WORK INSTRUCTION - If "resolution" shows up in a line of the material, return that line.

DATA FOR REVIEW -
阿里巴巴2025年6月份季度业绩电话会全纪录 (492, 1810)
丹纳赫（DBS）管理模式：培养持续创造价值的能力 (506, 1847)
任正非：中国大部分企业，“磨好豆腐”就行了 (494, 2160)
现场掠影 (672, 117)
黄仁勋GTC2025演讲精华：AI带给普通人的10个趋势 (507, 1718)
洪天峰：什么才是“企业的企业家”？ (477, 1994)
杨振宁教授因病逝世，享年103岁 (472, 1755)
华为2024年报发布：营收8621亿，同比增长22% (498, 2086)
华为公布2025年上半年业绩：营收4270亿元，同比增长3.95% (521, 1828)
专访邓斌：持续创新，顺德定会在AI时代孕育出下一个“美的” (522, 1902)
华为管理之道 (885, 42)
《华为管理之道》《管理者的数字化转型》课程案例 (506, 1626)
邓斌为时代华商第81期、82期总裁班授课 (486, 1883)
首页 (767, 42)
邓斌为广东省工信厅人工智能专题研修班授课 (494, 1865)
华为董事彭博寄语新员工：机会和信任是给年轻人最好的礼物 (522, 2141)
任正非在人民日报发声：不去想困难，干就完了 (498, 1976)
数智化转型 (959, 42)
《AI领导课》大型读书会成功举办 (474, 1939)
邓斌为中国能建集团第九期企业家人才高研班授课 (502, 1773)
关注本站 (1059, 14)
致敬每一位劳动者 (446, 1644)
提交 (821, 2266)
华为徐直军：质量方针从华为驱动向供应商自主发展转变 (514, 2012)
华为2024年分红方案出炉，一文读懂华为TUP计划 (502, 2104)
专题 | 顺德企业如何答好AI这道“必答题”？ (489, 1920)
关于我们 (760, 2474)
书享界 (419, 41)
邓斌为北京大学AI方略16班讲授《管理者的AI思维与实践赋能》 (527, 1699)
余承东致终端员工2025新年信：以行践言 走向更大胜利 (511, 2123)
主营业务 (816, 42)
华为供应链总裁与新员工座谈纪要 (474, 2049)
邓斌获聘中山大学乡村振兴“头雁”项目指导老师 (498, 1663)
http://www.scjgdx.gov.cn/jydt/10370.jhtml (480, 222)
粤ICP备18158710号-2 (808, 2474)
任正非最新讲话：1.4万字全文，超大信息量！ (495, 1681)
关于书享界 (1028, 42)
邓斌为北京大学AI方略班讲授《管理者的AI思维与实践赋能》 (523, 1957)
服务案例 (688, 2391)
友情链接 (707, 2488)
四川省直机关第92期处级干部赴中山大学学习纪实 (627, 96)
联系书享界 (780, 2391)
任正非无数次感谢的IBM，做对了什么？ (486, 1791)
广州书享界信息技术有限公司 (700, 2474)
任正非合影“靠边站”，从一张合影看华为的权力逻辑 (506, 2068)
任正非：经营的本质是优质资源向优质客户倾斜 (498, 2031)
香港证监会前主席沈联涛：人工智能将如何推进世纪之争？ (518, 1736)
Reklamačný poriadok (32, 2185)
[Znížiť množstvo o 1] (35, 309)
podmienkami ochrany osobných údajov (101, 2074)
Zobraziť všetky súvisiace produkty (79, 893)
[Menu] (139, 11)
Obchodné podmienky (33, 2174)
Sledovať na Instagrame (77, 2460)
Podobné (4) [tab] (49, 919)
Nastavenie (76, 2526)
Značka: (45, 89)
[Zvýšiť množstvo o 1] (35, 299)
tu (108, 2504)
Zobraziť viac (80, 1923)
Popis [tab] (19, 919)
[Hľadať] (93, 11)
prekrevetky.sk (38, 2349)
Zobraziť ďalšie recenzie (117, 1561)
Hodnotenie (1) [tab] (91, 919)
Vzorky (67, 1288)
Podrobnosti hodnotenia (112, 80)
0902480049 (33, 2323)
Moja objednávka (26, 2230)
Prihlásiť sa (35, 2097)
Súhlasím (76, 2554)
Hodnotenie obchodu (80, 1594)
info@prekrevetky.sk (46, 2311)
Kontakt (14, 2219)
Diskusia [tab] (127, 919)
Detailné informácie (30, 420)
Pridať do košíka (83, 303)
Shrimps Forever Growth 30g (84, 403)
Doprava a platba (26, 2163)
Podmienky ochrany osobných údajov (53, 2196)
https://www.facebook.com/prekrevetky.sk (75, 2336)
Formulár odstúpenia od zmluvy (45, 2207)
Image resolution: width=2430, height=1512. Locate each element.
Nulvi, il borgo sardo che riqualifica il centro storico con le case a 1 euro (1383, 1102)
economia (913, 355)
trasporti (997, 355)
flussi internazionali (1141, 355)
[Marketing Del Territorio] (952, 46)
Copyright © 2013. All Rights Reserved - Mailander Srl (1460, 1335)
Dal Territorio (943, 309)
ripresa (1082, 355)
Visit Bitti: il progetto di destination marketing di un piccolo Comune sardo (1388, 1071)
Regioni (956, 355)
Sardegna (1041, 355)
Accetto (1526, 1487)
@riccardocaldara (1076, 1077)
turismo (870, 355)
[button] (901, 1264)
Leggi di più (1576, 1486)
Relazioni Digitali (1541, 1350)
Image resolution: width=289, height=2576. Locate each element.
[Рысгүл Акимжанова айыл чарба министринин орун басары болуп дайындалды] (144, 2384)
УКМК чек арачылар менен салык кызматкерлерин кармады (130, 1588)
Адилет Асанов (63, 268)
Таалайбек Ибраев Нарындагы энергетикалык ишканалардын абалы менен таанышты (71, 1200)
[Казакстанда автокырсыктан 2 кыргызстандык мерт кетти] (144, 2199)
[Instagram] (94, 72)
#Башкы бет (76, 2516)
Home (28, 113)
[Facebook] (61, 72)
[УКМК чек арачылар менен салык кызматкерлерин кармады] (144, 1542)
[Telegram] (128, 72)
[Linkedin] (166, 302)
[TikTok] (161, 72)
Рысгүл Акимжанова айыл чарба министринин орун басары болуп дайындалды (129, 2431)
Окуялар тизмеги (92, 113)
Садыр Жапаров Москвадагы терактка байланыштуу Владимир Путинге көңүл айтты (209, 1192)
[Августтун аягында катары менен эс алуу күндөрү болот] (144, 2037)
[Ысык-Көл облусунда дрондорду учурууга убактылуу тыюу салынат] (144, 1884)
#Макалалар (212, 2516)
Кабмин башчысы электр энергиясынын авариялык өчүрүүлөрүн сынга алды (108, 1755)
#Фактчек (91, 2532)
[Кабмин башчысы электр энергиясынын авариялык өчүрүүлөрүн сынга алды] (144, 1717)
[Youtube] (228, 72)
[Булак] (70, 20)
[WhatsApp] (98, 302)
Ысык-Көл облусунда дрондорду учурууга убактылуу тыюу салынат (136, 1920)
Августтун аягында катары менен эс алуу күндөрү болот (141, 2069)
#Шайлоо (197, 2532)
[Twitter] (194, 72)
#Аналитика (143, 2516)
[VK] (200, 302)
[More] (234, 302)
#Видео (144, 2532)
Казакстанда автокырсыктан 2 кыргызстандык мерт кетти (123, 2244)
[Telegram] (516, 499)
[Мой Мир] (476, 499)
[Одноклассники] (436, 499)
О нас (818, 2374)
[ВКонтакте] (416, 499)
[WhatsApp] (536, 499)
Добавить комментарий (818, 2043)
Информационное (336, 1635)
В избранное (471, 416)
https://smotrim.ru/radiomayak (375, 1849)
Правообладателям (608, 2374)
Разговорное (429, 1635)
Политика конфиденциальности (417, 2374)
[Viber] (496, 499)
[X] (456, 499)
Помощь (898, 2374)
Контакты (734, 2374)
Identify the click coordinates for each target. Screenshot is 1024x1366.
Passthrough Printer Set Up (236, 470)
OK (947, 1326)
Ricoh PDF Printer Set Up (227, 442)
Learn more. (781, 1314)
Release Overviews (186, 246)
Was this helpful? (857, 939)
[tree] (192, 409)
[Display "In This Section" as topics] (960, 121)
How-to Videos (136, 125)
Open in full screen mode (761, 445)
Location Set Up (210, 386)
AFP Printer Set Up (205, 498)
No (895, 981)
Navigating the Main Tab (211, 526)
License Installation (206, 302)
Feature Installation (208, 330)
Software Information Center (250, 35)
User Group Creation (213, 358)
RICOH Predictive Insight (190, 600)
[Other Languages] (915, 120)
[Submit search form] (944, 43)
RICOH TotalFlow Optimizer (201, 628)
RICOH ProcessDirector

YOUR RESPONSE -
Image resolution: width=2430, height=1512. Locate each element.
Image resolution: width=289, height=2576. Locate each element.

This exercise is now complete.